» **What is expected**: Pick out each line below that contains the word "Click", and copy those lines.

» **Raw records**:

>> Begin

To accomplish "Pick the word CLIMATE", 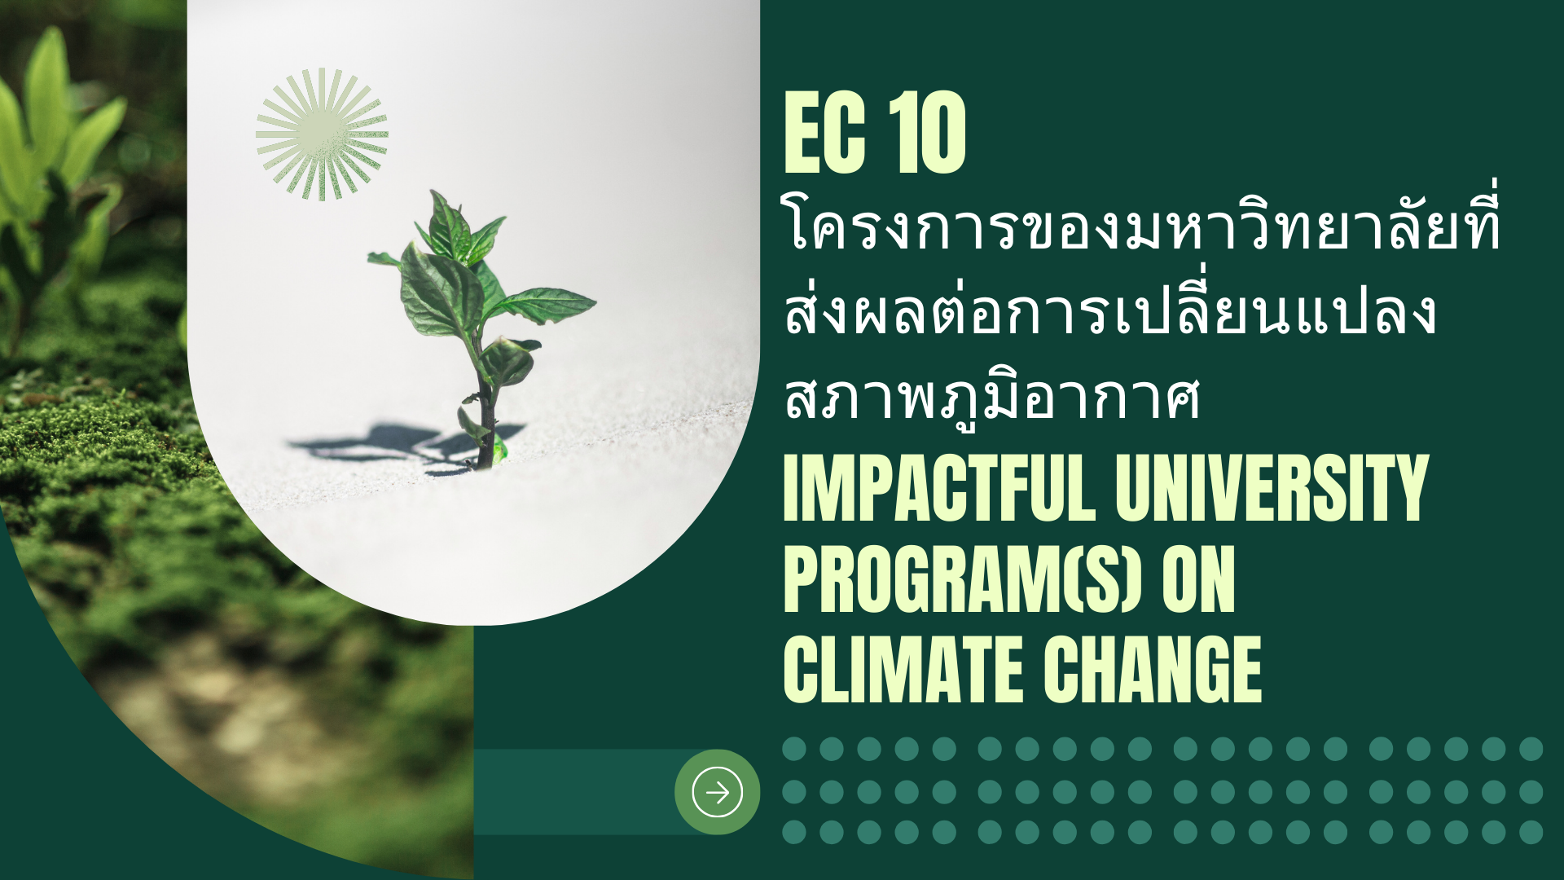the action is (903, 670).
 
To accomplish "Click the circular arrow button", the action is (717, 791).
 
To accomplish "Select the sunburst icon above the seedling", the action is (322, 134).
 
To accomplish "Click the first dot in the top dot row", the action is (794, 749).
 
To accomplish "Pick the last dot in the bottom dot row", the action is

>> End

» **Finished answer**:
To accomplish "Click the circular arrow button", the action is (717, 791).
To accomplish "Click the first dot in the top dot row", the action is (794, 749).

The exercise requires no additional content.